Though the pain is true and real and worthy of telling, the pain alone is not a fair telling. Because I have experienced grace in this painful place. It is good for me to remember; good for me to tell.
» One month ago, my sister-in-law and I finally talked about the “what if” of them getting pregnant first. The vulnerability of such a talk had plagued me for months. How could I ask her for what I needed, without seeming to control how they shared their news? I was embarrassed. I was hurting. As it turned out, we were in the grocery store, picking up items for a spontaneous dinner together, when the conversation turned. “We pray every night that you’ll get pregnant first,” she told me. Her words were a balm; I knew she “got” my awkward, painful spot in relation to her. And I understood her awkward juxtaposition of desires for herself and for me. She gave me that opening to tell her that the best thing she could do for me is to let me know—whenever it happened—before she made a public announcement with me present. The evening made the possibility of her pregnancy seem bearable.
» Several weeks later, I finally wrote a thank-you note to her. And I told her, in case it had not come through clearly before, that we will be happy for them. My note arrived the afternoon she returned from her first doctor’s visit, where she saw the heartbeat that confirmed her home test results. She’d been afraid to tell me…she opened the note, cried, and gave me a call.

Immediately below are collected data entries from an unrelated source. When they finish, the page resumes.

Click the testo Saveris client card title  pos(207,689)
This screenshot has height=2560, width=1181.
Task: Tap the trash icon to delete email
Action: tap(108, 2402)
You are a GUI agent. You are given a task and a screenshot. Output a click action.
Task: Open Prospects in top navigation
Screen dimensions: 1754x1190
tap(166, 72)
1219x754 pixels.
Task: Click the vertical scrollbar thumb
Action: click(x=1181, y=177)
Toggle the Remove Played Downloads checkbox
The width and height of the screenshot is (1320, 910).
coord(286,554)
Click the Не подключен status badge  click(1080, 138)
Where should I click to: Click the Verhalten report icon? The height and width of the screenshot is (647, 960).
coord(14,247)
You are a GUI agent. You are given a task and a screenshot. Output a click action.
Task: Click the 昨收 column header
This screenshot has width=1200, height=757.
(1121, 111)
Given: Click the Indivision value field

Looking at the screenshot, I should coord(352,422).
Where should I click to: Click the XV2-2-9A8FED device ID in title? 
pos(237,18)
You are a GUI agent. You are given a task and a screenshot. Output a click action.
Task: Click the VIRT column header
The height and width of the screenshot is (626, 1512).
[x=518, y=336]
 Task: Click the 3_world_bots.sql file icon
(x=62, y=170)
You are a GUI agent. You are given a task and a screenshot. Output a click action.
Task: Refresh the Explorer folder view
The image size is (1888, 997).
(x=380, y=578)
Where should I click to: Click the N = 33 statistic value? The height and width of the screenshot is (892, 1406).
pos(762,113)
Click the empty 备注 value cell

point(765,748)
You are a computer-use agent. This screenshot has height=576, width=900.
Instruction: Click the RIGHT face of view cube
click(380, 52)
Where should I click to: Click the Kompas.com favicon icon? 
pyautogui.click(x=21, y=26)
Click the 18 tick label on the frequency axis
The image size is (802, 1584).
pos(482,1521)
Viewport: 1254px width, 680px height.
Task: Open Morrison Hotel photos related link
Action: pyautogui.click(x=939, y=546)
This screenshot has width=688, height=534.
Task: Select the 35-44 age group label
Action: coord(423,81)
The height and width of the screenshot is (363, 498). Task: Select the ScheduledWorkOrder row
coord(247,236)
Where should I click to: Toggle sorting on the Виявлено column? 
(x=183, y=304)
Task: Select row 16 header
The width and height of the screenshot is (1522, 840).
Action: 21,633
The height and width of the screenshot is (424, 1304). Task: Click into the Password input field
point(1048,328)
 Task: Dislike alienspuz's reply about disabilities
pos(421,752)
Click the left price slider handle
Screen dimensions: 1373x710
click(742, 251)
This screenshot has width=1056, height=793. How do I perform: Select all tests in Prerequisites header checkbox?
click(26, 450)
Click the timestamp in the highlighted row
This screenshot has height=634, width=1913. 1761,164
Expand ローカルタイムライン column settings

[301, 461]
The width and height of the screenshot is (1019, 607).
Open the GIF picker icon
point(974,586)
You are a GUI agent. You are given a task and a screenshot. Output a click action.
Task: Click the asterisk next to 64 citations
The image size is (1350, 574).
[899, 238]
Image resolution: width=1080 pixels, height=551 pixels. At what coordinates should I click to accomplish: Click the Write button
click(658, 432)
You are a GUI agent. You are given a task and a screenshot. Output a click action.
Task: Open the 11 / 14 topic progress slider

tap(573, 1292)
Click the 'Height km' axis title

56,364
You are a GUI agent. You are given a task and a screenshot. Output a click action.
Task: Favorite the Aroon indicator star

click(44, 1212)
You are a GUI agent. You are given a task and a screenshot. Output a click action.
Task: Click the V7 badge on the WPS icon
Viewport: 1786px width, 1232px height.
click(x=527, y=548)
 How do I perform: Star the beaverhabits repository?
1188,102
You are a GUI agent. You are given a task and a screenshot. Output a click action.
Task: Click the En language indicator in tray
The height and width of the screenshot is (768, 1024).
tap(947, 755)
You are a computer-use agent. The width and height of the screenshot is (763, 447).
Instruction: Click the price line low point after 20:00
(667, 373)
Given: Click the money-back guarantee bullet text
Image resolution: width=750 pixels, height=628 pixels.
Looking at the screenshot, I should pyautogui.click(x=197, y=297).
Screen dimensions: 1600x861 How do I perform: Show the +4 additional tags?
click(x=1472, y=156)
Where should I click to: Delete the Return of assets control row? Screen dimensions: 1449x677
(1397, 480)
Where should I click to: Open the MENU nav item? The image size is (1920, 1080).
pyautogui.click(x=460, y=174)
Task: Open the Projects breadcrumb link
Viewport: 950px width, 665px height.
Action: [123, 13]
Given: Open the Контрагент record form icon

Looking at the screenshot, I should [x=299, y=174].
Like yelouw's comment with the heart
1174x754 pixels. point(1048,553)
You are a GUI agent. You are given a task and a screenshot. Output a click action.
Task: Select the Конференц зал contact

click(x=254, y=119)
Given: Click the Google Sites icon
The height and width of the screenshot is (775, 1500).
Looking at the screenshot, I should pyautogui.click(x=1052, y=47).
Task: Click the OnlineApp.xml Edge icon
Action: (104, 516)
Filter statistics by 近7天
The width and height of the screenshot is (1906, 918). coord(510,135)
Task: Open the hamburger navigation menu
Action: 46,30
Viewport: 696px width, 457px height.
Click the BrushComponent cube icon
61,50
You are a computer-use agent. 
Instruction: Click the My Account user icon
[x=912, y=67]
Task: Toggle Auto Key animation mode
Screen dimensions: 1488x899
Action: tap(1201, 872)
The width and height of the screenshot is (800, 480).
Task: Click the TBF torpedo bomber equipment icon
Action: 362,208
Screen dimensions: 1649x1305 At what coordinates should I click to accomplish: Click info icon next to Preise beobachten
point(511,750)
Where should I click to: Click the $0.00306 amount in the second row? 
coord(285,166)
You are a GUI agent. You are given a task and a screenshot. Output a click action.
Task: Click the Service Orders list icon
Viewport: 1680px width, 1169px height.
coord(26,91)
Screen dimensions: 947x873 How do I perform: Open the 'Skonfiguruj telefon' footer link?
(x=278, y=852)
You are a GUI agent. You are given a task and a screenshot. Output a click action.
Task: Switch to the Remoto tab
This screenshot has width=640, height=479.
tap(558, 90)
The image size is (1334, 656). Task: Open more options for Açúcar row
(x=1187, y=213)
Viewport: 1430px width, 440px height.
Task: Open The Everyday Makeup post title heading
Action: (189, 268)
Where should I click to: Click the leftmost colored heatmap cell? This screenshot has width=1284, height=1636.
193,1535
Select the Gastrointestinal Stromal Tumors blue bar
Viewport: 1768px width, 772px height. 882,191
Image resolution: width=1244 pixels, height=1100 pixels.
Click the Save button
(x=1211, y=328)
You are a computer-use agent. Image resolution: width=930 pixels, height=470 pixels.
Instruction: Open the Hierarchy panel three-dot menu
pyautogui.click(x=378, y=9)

» I felt no envy. I’ve fought that monster before on this journey, and know what it looks like burrowed in my heart. By God’s grace, I did not need to fight it now.
» After going to sleep feeling passed over and rejected for God’s favor, I awoke with two phrases of a song in my head; a song I’d heard once, several days earlier. At work, I googled those phrases and found this song by Casting Crowns:
But the voice of truth tells me a different story
the voice of truth says “do not be afraid!”
and the voice of truth says “this is for my glory”
Out of all the voices calling out to me
I will choose to listen and believe the voice of truth
Grace does not remove the reality of my painful circumstance. It doesn’t answer my questions. Sometimes it even raises new questions.
But these pieces…these granules of grace…remind me that I am seen. I am not forgotten.